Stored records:
━━━━━━━━━━━━━━━━

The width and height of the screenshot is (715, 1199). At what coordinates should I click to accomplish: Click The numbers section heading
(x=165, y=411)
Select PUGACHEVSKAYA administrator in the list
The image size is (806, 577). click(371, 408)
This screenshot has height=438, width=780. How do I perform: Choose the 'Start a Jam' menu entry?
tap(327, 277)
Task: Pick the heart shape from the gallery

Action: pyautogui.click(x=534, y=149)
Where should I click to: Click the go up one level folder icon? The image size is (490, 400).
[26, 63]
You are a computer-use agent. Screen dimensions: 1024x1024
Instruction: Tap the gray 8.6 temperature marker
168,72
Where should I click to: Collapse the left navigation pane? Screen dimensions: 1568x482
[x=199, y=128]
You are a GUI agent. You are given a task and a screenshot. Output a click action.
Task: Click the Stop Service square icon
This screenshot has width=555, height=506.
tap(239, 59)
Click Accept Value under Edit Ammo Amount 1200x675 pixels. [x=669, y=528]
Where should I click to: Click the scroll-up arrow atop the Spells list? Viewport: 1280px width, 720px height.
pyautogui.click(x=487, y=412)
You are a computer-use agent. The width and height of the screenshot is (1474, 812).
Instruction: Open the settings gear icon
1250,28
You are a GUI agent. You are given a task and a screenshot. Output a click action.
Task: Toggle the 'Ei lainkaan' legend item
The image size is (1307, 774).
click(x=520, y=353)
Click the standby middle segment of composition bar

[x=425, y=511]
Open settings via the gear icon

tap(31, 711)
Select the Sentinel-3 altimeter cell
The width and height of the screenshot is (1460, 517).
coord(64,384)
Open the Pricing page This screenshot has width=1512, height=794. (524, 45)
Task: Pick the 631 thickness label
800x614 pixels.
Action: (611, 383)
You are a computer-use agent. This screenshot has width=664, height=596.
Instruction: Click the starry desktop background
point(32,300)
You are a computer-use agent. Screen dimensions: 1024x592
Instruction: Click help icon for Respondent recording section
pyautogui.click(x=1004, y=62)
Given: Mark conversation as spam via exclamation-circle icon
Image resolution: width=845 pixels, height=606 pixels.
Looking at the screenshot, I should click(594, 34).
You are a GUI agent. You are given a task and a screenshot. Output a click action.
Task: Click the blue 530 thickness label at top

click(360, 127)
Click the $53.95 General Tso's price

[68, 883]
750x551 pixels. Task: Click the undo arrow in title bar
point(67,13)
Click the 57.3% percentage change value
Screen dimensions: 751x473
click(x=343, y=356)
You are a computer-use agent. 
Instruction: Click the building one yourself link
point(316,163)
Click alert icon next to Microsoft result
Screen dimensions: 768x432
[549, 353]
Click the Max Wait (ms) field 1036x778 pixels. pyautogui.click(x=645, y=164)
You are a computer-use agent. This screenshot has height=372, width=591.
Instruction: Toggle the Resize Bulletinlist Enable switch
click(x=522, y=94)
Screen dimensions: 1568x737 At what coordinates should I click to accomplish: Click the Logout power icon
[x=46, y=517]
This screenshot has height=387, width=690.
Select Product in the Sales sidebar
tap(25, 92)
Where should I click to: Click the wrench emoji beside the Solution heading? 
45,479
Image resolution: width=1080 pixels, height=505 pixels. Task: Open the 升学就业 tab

━━━━━━━━━━━━━━━━

**WHAT THE TASK REQUIRES**. Begin at the first line of the records above and quote every line verbatim through the one that contains "You are a computer-use agent. Screen dimensions: 1024x592".

**EXERCISE ANSWER**.
The width and height of the screenshot is (715, 1199). At what coordinates should I click to accomplish: Click The numbers section heading
(x=165, y=411)
Select PUGACHEVSKAYA administrator in the list
The image size is (806, 577). click(371, 408)
This screenshot has height=438, width=780. How do I perform: Choose the 'Start a Jam' menu entry?
tap(327, 277)
Task: Pick the heart shape from the gallery

Action: pyautogui.click(x=534, y=149)
Where should I click to: Click the go up one level folder icon? The image size is (490, 400).
[26, 63]
You are a computer-use agent. Screen dimensions: 1024x1024
Instruction: Tap the gray 8.6 temperature marker
168,72
Where should I click to: Collapse the left navigation pane? Screen dimensions: 1568x482
[x=199, y=128]
You are a GUI agent. You are given a task and a screenshot. Output a click action.
Task: Click the Stop Service square icon
This screenshot has width=555, height=506.
tap(239, 59)
Click Accept Value under Edit Ammo Amount 1200x675 pixels. [x=669, y=528]
Where should I click to: Click the scroll-up arrow atop the Spells list? Viewport: 1280px width, 720px height.
pyautogui.click(x=487, y=412)
You are a computer-use agent. The width and height of the screenshot is (1474, 812).
Instruction: Open the settings gear icon
1250,28
You are a GUI agent. You are given a task and a screenshot. Output a click action.
Task: Toggle the 'Ei lainkaan' legend item
The image size is (1307, 774).
click(x=520, y=353)
Click the standby middle segment of composition bar

[x=425, y=511]
Open settings via the gear icon

tap(31, 711)
Select the Sentinel-3 altimeter cell
The width and height of the screenshot is (1460, 517).
coord(64,384)
Open the Pricing page This screenshot has width=1512, height=794. (524, 45)
Task: Pick the 631 thickness label
800x614 pixels.
Action: (611, 383)
You are a computer-use agent. This screenshot has width=664, height=596.
Instruction: Click the starry desktop background
point(32,300)
You are a computer-use agent. Screen dimensions: 1024x592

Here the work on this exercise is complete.